Carter is one of the accusers.

While working as his hair braider, Carter had thought of Kelly as a “perfect gentleman.” She defended him amidst his child pornography charges in 2002, saying “he is nothing like what they say.”

Then, on February 18, 2003, Carter said Kelly asked for a head massage while she was working. She said she laughed it off and told him she did not do massages. That’s when Kelly allegedly became aggressive with her and demanded oral sex.

“He pulled my braid down by him and he said, ‘Suck it for daddy,'” she said on CBS This Morning.

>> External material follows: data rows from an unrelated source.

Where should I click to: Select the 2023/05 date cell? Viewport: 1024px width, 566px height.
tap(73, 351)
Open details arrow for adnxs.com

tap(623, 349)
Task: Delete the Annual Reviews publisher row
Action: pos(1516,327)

Carter, who was 24-years-old at the time, refused and says Kelly began masturbating and spat in her face six times. When someone knocked on the door, he told her to “fix your face.”

She reported the incident to the police that same day and the Tommy Hilfiger shirt she’d been wearing was taken as evidence with Kelly’s semen on it. Instead of charges being filed, Carter was paid two settlements to keep quiet, the first for $650,000 and the second for $100,000, both in which the R&B singer admitted no wrongdoing.

The second settlement was made to prohibit Kelly from performing “Hair Braider,” a song about having sex with a woman who braids his hair and including it on future albums. Carter recalled similarities of the couch and hairstyle in the video, a style she was known for doing and an L-shaped couch, similar to the one she was allegedly assaulted on.

Although the settlements came with nondisclosure agreements, Carter said she was inspired to break them and share her story after hearing Chicago Attorney Kimberly Foxx’s public plea and seeing Kelly’s CBS interview with Gayle King.

“Celebrities are powerful. Celebrities have support systems. I have no support system,” Carter said in the tearful interview. “I’ve been carrying this since 2003… If I die tomorrow, at least I know that I told my truth.”

Kelly pleaded not guilty to all charges in February and is currently free on bail. His lawyer, Steve Greenberg, told the Chicago Sun-Times that police had done an “extensive investigation” at the time, adding, “The state’s attorney’s office decided not to charge it. I think that speaks volumes about the strength of the case.”